En los primeros compases, el juego interior ha ganado la partida. El Baskonia domina el rebote defensivo y Will McDonald, junto a Igor Rakocevic, pusieron  al equipo entrenado por Neven Spahija por delante (9-6).


Splitter y los tiros libres

El gran trabajo de Splitter, que empequeñece a Van Den Spiegel, se ve ensombrecido por sus fallos en los tiros libres, lo que resta un margen de seguridad en puntos para su equipo de cara a la recta final del partido.

Un triple en contraataque de Igor Rakocevic colocó al TAU con la máxima ventaja del partido (30-24) a falta de cuatro minutos para el descanso.

Holden cortó de cuajo la ventaja baskonista con un triple de siete metros que el TAU replica de inmediato. De todas formas, el estadounidense nacionalizado ruso ya ha abierto la espita de su genialidad y ha comenzado a martillear el aro vitoriano con canastas inverosímiles, aunque de momento no sirve para poner a su equipo por delante.

La segunda parte comenzó como el final de la primera, con Holden marcando su territorio desde la línea de tres, escoltado por Langdon, lo que en apenas dos minutos y medio tras la reanudación hizo que el CSKA igualara el marcador a 43.

Pero el que en el tercer cuarto se ha echado al CSKA a la espalda ha sido Smodis, que con un juego de contacto y unos contra uno mantenía el tono anotador de su equipo.

Enfrente, un TAU cargando el juego sobre Splitter consiguió igualar el tanteador a 52. Garra y lucha en torno a la pintura para mantenerse dentro del partido. Mickeal y McDonald escoltan al brasileño.
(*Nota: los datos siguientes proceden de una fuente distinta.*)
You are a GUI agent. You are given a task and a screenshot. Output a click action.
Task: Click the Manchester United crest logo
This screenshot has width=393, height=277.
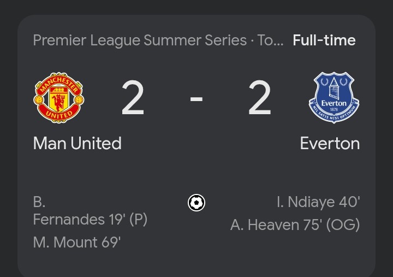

Una serie de ataques imprecisos por parte de los dos equipos llevaron a terminar el tercer cuarto con un 56-57 que dejaba a las claras la igualdad de todo el partido.

Jugada peligrosa

Rakocevic falla un tiro y acto seguido Prigioni le hace una falta antideportiva a Holden, que amplía la ventaja rusa a tres puntos, rápidamente empatados por un triple de Rakocevic (59-59).

El Palacio se enciende con una decisión arbitral muy discutida por el entrenador del TAU, Neven Spahija, que protestaba una falta pitada a Prigioni. Las cosas se ponen difíciles para el equipo vasco, que se aleja a seis puntos del CSKA tras un contraataque culminado por Papaloukas (63-69).

A poco más de dos minutos para el final al TAU se le escapaba el partido por entre los dedos tras una pérdida de balón, tras la que, después de dos tiros libres de Splitter dejaba el tanteador en un 68-75 difícil, pero todavía no definitivo.

A partir de ahí, faltas, intentos desesperados y fin del sueño europeo.  De nuevo a pensar en lo que pudo ser y no fue y en el Montepaschi del domingo, por un tercer puesto sin interés.